Figure 1

(a) A illustration of structure-based sequence alignment and hidden state paths. In Sequences 1 and 2, uppercase letters and lowercase letters represent aligned core blocks and unaligned regions, respectively. If two corresponding unaligned regions bounded by the same two core blocks are of different length, we split the shorter one into two pieces and introduce contiguous gaps in the middle. For both N-terminal and C-terminal ends, the shorter unaligned region is pushed toward the core blocks. Secondary structure (ss) types (helix, "h"; strand, "e"; coil, "c") are shown for Sequence 1. The hidden state paths for three models are shown below the amino acid sequences. (b) model structure of HMM_1_1_0. Residue pairs in unaligned regions are modeled using the same match state ("M") as those in the aligned blocks.
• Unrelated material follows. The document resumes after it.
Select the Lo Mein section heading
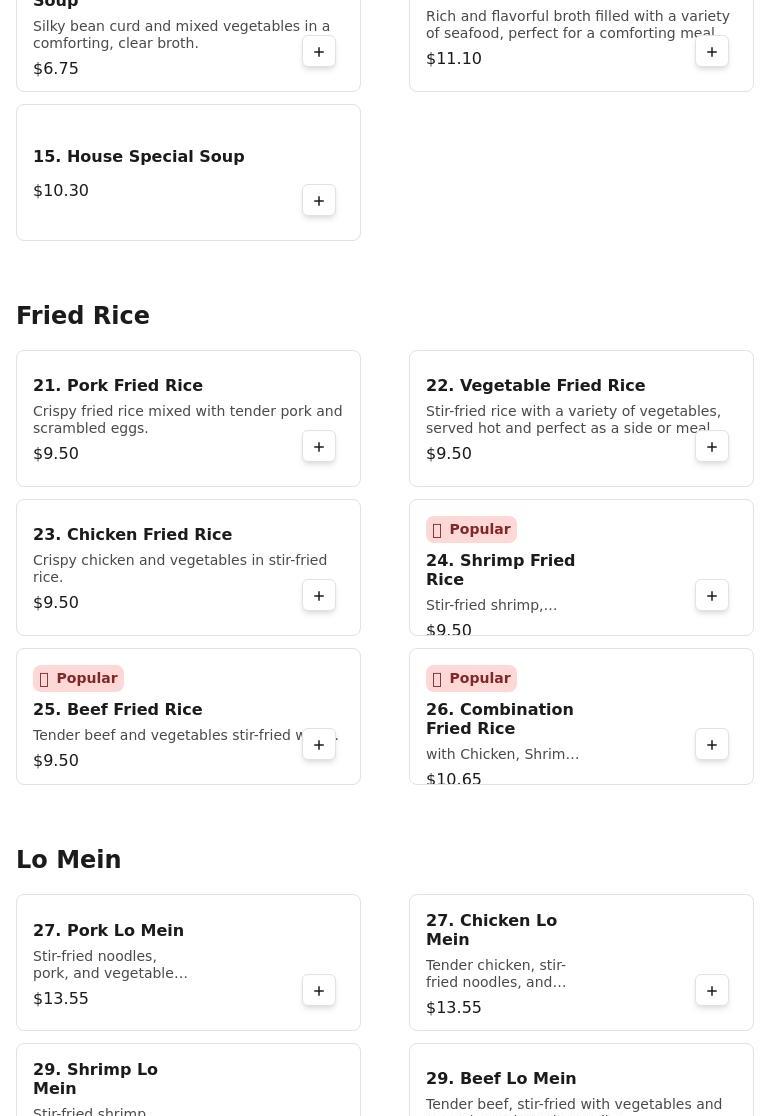Image resolution: width=770 pixels, height=1116 pixels. coord(68,859)
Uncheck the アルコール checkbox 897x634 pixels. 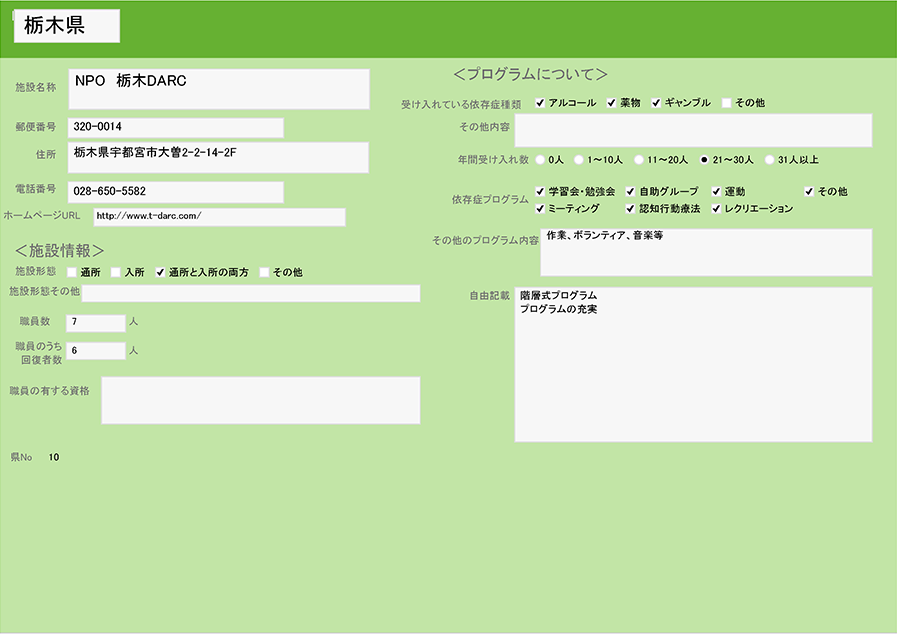tap(541, 103)
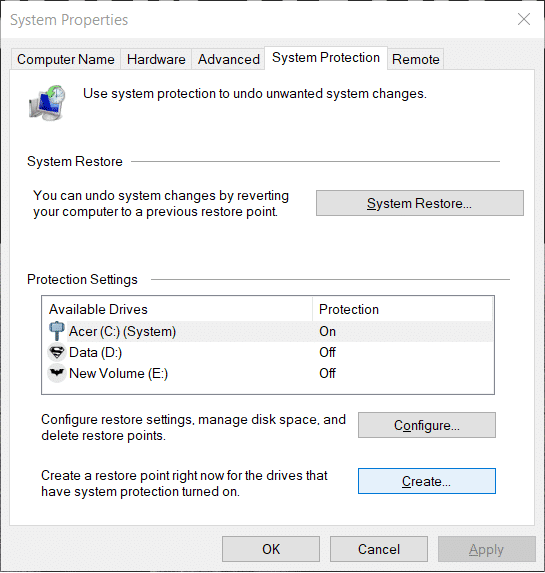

Insertions in the first sequence and second sequence are modeled using states "X" and "Y", respectively. (c) model structure of HMM_1_1_1. Residue pairs in the unaligned regions are modeled using a different match state ("U") than the match state in the core blocks ("M"). (d) model structure of HMM_1_3_1. Residue pairs in aligned core blocks are modeled using three match states ("H", "S", "C") according to three secondary structure types of the first sequence. In (b), (c) and (d), match states are shown as squares and insertion states are shown as diamonds. Begin state, end state, and transitions from and to them are present in these models but are not shown.